As we come to the close of Black History Month, may we add a special one-time Lifetime Cosmic Eternity award for Greatest Electric Psychedelic Black Man with Cherokee Blood, namely Mr. Sir Jimi Hendrix?
Inarguably Jimi's blackest album in the traditional Afro-American music stylings would be Band of Gypsies, with Jimi's super-soul power drummer Buddy Miles and Jimi's old army buddy on bass, the very supple and dependable Billy Cox. It was Jimi's psychedelic blues-funk-soul with the particularly tremendous song, “Message of Love,” carrying a gospel-like under-groove as well as message of positivity.
What his recent collection, Valleys of Neptune, made clear was Hendrix was indisputably the greatest funk guitarist who ever lived. The compilation of late period-Hendrix--mostly funk-meets-soul with his outer limits blues playing--is entirely of studio material and sound great. Band of Gypsies is Jimi playing similar material live and on fire, it was a special New Year's Eve/New Year's Day quartet of performances and the dvd of it is utterly, unbelievably, unfathomably amazing. The actual album--usually six songs though imports tend to have a seventh, the Howard Tate soul classic, “Stop,” and very worth seeking out.
But let's rock “Message of Love.”
It opens with an exhilarating pile of upward climbing funk chords, Jimi's guitar matched by Buddy and Billy, working its way up Jimi's Stratocaster neck. Power! Practically a funk-country-soul guitar riff pours chunkily out of Hendrix's chording hand. "Well, I travel at a speed of a reborn man/I gotta lotta love to give/from the mirrors in my hand." Brilliant! Weird! Acidic!

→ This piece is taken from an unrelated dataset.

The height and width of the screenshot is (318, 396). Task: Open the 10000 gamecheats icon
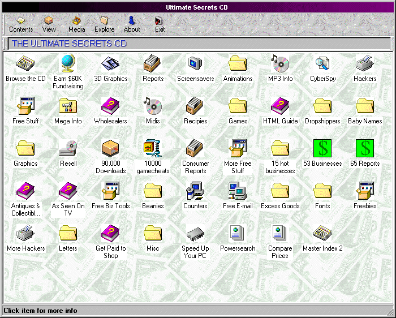coord(153,148)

His lead guitar breaks in after the lyric, doing what the chords did but with single strings, building the house that Hendrix would then set on fire with his solo. Another verse, the chorus and then one of the most lightning-filled electric solos Hendrix ever tossed off. Fuzz-pedal-meets-wah-wah-meets-whammy-bar-on-the-guitar and the tone sears the brain.
"I am what I am....thank God," he talk/sings.
It dances on top after a few riffing moments lower on the neck. His fingers doing the ballet minuet and quickly, the notes tickling the atmosphere before he drags them down to the lower, thicker strings with a very husky, macho feel almost like Ennio Morricone spaghetti-western sauce. Jimi's, though, has got funk and electric blues pouring out from under the fingernails of his long magical mystery fingers, each one unleashing a wizard's spell of multi-colored steel-string electrified guitar notes.
Fire. Electric. Fire electric, Hendrix was his own power source.
After the tingling, killing solo winds its way back to earth having scorched the heavens on its way down, he hits a particularly hooky funk riff not out of place in the song but completely off the cuff. It sounds like Sly Stone being chased by the San Francisco police, hitting ghetto groove and then straightening up and going to church when the backing vocals of Billy and Buddy chime in, very Sunday morning-ish.
Before I finish up about the solo, a word on the sheer wall of energy vulcanizing out of the trio. The beat is as strong as anything Miles ever played--pounding like the most furious Baptist minister to ever sit at the kit. Billy Cox's bass is utterly important, flowing with and building the foundation of the song with Buddy as strong as the tablets of Moses.
Not tabs of Owlsey--tablets of Moses. This, after all, is the world's most amazing outlaw gospel tune, going the way of a levitating holy man blasting of from both the Ganges and the Mississip. Like the album cover to Axis: Bold as Love, Jimi had feet and toes and hands and legs in many worlds.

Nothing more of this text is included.